Bowtie risk visualization and Critical Control Effectiveness monitoring work hand-in-hand. Unlike traditional risk evaluation tools, the bowtie method makes the direct link between risk, controls and the management system to implement these.
Risk and critical control effectiveness
The Critical Control Effectiveness Monitoring (CCEM) process is based on a comprehensive baseline risk assessment conducted across the site to identify ‘Priority Unwanted Events’, or events that could lead to multiple fatalities.
Once you have identified the controls necessary to manage Priority Unwanted Events, you need to assess their effectiveness through comprehensive risk assessment exercises. Best practice for accomplishing this is to make use of bowtie risk analysis.
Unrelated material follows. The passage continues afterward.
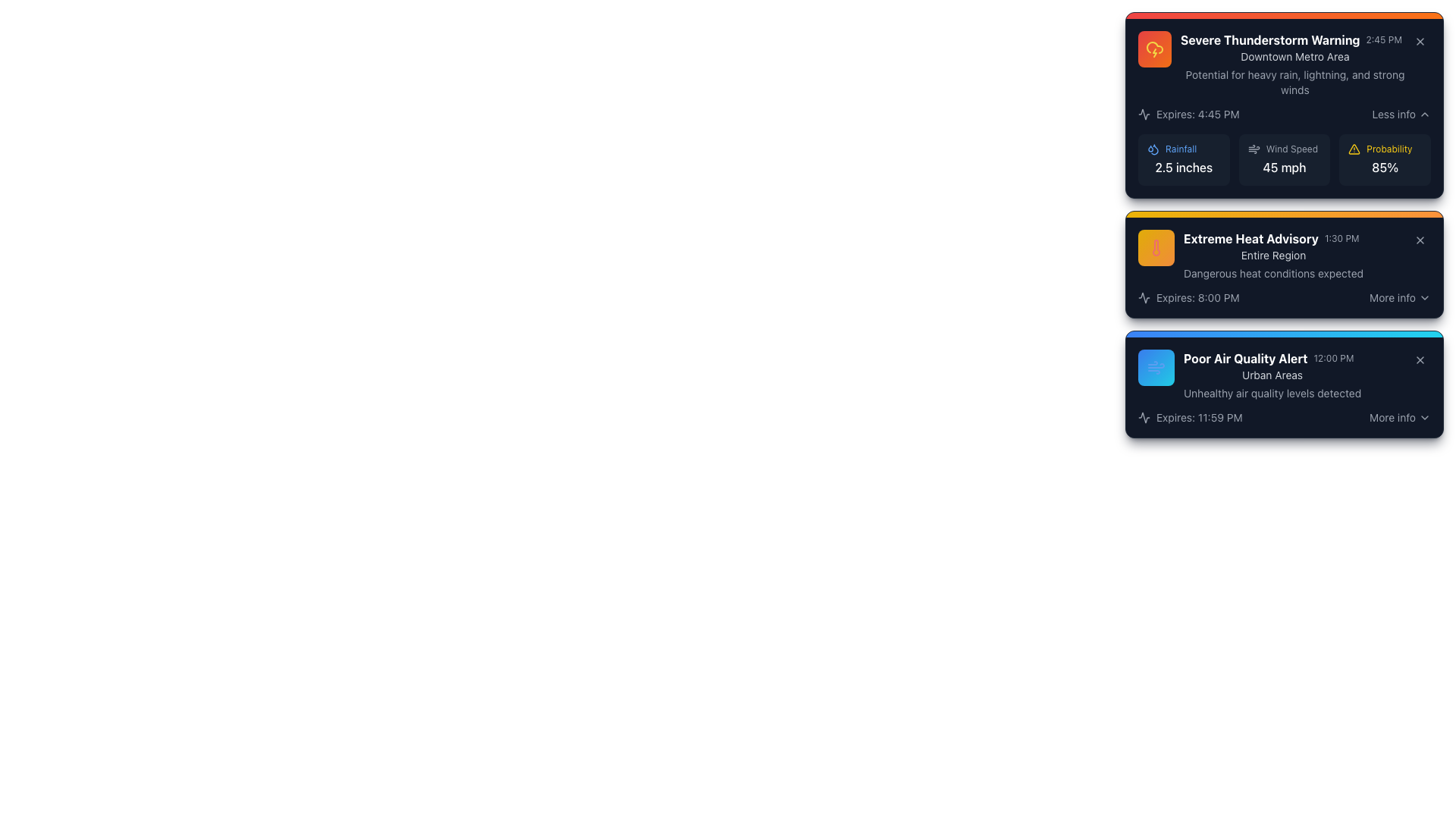 The height and width of the screenshot is (819, 1456). Describe the element at coordinates (1284, 386) in the screenshot. I see `the Notification card that notifies users about poor air quality, located in the third position vertically in the list of warning cards` at that location.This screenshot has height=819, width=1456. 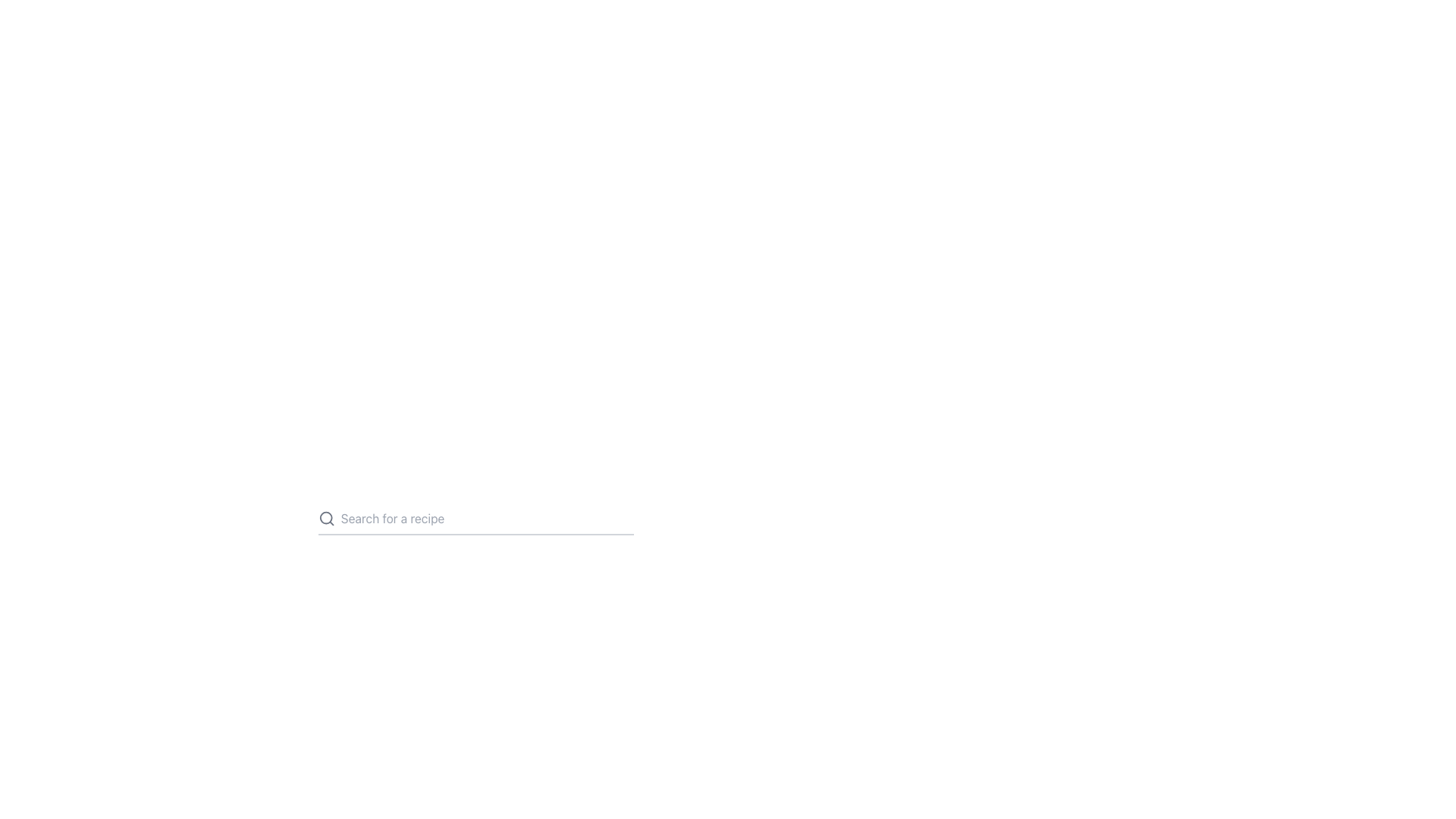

Once you have identified the critical controls, you can implement processes for monitoring their effectiveness. These processes require ongoing, visible reporting and accountability.
The following tasks flow from a single identified critical control:
- Creating actions plans to ensure the control is implemented and effective. These are tracked through to completion
- Scheduling, tracking and actioning control self-assessments on an ongoing basis
- Scheduling, tracking and actioning specific checks (inspections)
- Encouraging that specific behaviors be checked and reinforced (BBS or VFL)
- Measuring, tracking and actioning Key Performance Indicators (data from multiple sources such SCADA, smart meters, drones, GIS, or a spatial information platform)
- Reviewing and communicating procedures
- Recording incidents, near hits, non-conformances, and investigating and actioning
- Conducting audits and tracking findings.
All of this can be managed within risk management software, but without a clear, diagrammatic representation of the risk, it can become difficult to manage effectively.
The bowtie diagram concept
The Bowtie Risk Analysis Method is a simple, cause-and-effect analysis that helps to visualize the multidimensional characteristics of a risk event. The bowtie demonstrates the relationships between causes of unwanted events, the escalation of these events, the controls that prevent the event from occurring, and the measures in place to limit the impact of the event, should it occur.
Bowtie diagrams help distill complex risk scenarios into simple visualizations of risk that would otherwise be more difficult to explain. This method is a useful way of visualizing and communicating the effectiveness of the implemented risk treatment methods. The concept is elegant in its simplicity, and useful because it is widely understood by each individual involved in the critical control effectiveness monitoring process.
Bowties are particularly useful to analyze specific risks – such as non-routine activities and particularly problematic areas – to provide reassurance that everything that can be reasonably done to reduce and manage the risk has been actioned. Bowtie analyses are best suited to analyzing and determining the most critical controls.
Limitations of bowtie risk assessment
Bowties are not a magic potion for all risk management problems. If you want to quantify your level of risk in absolute terms then the bowtie method will not help directly. If you want to model complex inter-relationships between your risk controls, there are better ways than using bowties. Similarly, if you want to identify individual safeguards for every line of every section of every unit of your process facility, other solutions may be better suited. Bowtie risk visualization is particularly well suited to obtaining insights about critical controls in a way that is easy to understand and easy to communicate.
From static to live
In its simplest, graphical form, the diagram can be understood by personnel at all levels of an organization, including those who are not connected with the day-to-day business operations. The bowtie lends itself to being displayed on posters to highlight key risk control issues. However, this static representation of risk does not give an indication of the real-time likelihood of the risks occurring.
The bowtie can become a living document, showing the current state of all critical controls at any point in time, by linking performance information to individual bowties and individual critical controls, because they exist in real or near-real time within risk management software.
Bowtie in IsoMetrix
While your risk management software allows you to identify and assess controls, it is not necessarily visual, and this is where bowtie risk visualization comes in. In most cases, however, the causes and consequences disappear off the page, creating a cumbersome diagram that is difficult to work with.
IsoMetrix allows you to build the entire bowtie visually within the software. As related risk modules are populated, the information is fed through into the bowtie. This allows you to, at any time, double-click onto a control to view all the related information. In this way, the bowtie remains relevant because the system creates a live, connected bowtie. It is easy to view the actions coming out of this bowtie, and assess whether those actions are in place and are being managed.
If there are incidents that relate to a control on this bowtie, they are immediately visible, and if you click on the control, you can view the incidents related to that control. The related information is available because the bowtie remains live and fully connected to all the other components in your management system.
Visualizing risk allows it to be better controlled. IsoMetrix has embraced the bowtie methodology as part of our efforts to help our customers to reduce risk, minimize injury and save lives.